In this summer, I will participate in Google Summer of Code (GSoC for short), a program offers student developers stipends to write code for various open source projects. My proposal for GSoC, Adding fused types to Cython files, which aims to enhance the popular machine learning library scikit-learn has been accepted and will be supervised by two mentors from scikit-learn community: Jnothman and Mechcoder.

Below, I’ll briefly describe the work I’d like to achieve during GSoC.

Proposal Abstract

The current implementation of many algorithms in scikit-learn, such as Stochastic Gradient Descent, Coordinate Descent, etc. only allow input with np.float64 and np.int64 dtypes due to the adoption of Cython fused types may result in explosion of the generated C code. However, since scikit-learn has removed Cython files from the repo and re-generate them from every build, it provides a good chance to refactor some of the “.pyx” files by introducing Cython fused types. This will allow those algorithms to support np.float32 and np.int32 dtypes data, which is currently casted into np.float64 and np.int64 respectively, and therefore reduce the waste of memory space.

You can find the detailed version of my proposal here!

Example

Here, I’ll use an example to illustrate how Cython fused types can benefit the whole project.

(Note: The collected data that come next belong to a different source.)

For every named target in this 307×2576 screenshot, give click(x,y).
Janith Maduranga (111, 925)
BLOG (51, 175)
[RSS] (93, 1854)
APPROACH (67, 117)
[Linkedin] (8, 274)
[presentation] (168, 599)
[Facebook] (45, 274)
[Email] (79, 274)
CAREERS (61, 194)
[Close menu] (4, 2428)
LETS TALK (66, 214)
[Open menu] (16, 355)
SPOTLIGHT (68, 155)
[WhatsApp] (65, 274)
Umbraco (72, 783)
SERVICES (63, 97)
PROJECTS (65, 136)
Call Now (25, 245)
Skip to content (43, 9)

mean_variance function in scikit-learn, like some algorithms I mentioned in my proposal abstract above, will explicitly cast np.float32 data into np.float64 before this pull request, which yields waste of memory. However, after we introduce Cython fused types into this function’s implementation, it can now accept np.float32 data directly.

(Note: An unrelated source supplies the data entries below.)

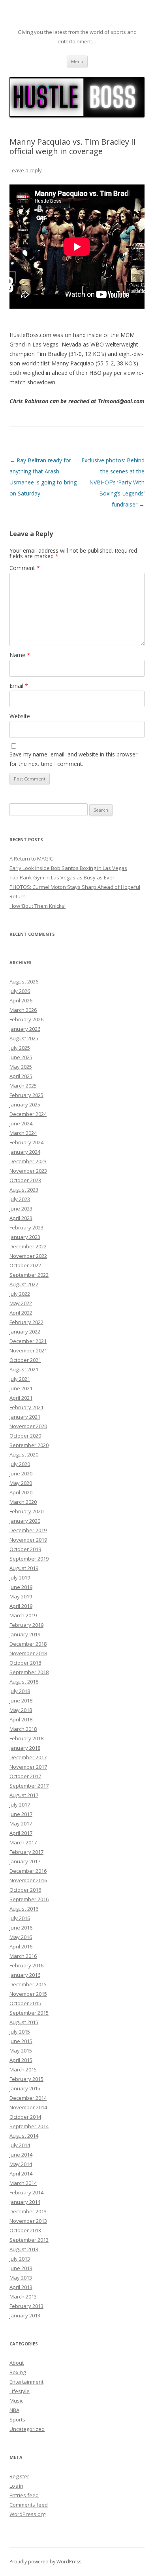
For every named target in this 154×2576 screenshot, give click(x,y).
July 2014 (19, 2145)
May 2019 (20, 1596)
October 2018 (25, 1662)
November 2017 (28, 1766)
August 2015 (23, 2022)
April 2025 (20, 1076)
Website (19, 716)
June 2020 (20, 1473)
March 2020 (23, 1501)
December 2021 (28, 1341)
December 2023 (28, 1161)
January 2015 (24, 2088)
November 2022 (28, 1255)
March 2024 (23, 1132)
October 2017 (25, 1776)
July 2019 (19, 1577)
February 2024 (26, 1142)
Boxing (17, 2372)
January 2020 (24, 1520)
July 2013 (19, 2258)
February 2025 (26, 1095)
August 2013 (23, 2249)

Results of this enhancement can be visualized via memory profiling figures showed below:

  • Memory usage before using fused types

  • Memory usage after using fused types

As one can see, memory usage surrounded by the bracket drastically decrease.

Summary

I believe that scikit-learn’s memory efficiency can be hugely improved after I add fused types into existing Cython files in the project.

On the other hand, great thanks to scikit-learn community for giving me this golden opportunity to work on an open source projects I use every day.

Really Looking forward to this productive summer!